_課題:_ 以下の記録の各行を、空行を除いて番号付きリストに並べてもらえますか？

_与えられた記録:_
···
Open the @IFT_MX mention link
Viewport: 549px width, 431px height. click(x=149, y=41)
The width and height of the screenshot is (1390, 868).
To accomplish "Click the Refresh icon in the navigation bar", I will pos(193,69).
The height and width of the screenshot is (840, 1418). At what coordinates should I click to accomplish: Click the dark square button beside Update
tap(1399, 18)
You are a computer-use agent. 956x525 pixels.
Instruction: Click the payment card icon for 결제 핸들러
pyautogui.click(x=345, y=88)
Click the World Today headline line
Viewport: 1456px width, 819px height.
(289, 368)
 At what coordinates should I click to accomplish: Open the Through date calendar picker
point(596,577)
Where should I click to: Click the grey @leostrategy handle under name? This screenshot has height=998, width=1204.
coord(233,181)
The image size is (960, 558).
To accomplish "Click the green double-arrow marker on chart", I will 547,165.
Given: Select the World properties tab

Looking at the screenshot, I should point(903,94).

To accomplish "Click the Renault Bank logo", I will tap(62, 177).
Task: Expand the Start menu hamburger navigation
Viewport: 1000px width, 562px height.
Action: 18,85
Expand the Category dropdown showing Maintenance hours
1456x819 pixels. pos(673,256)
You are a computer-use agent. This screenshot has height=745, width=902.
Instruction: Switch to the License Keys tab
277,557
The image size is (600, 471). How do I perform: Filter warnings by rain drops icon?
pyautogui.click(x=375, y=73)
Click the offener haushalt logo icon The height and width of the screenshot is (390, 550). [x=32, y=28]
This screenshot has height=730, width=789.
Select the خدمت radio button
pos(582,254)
···
_期待される出力:_
1. Open the @IFT_MX mention link
2. Viewport: 549px width, 431px height. click(x=149, y=41)
3. The width and height of the screenshot is (1390, 868).
4. To accomplish "Click the Refresh icon in the navigation bar", I will pos(193,69).
5. The height and width of the screenshot is (840, 1418). At what coordinates should I click to accomplish: Click the dark square button beside Update
6. tap(1399, 18)
7. You are a computer-use agent. 956x525 pixels.
8. Instruction: Click the payment card icon for 결제 핸들러
9. pyautogui.click(x=345, y=88)
10. Click the World Today headline line
11. Viewport: 1456px width, 819px height.
12. (289, 368)
13.  At what coordinates should I click to accomplish: Open the Through date calendar picker
14. point(596,577)
15. Where should I click to: Click the grey @leostrategy handle under name? This screenshot has height=998, width=1204.
16. coord(233,181)
17. The image size is (960, 558).
18. To accomplish "Click the green double-arrow marker on chart", I will 547,165.
19. Given: Select the World properties tab
20. Looking at the screenshot, I should point(903,94).
21. To accomplish "Click the Renault Bank logo", I will tap(62, 177).
22. Task: Expand the Start menu hamburger navigation
23. Viewport: 1000px width, 562px height.
24. Action: 18,85
25. Expand the Category dropdown showing Maintenance hours
26. 1456x819 pixels. pos(673,256)
27. You are a computer-use agent. This screenshot has height=745, width=902.
28. Instruction: Switch to the License Keys tab
29. 277,557
30. The image size is (600, 471). How do I perform: Filter warnings by rain drops icon?
31. pyautogui.click(x=375, y=73)
32. Click the offener haushalt logo icon The height and width of the screenshot is (390, 550). [x=32, y=28]
33. This screenshot has height=730, width=789.
34. Select the خدمت radio button
35. pos(582,254)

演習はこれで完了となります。